--- begin Data to use ---

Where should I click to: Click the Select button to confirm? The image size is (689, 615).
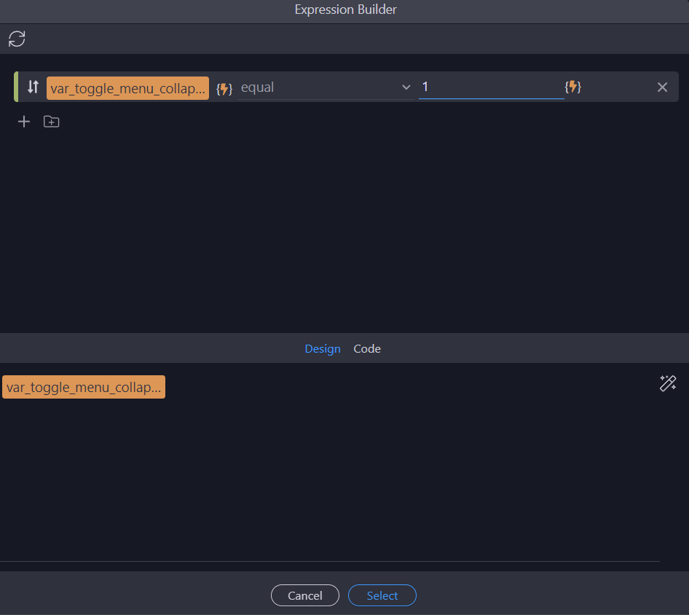point(382,595)
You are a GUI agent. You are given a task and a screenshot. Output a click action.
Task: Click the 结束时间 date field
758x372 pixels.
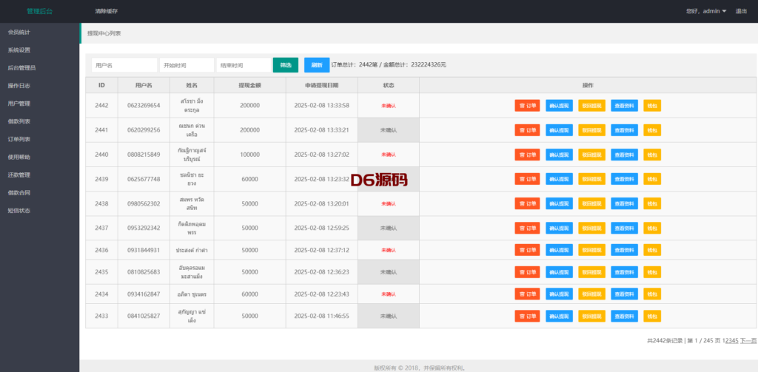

--- end Data to use ---

Copy every line of the rows above character for character, but omit the pictures.

Response to this task:
Where should I click to: Click the Select button to confirm? The image size is (689, 615).
point(382,595)
You are a GUI agent. You are given a task and a screenshot. Output a click action.
Task: Click the 结束时间 date field
758x372 pixels.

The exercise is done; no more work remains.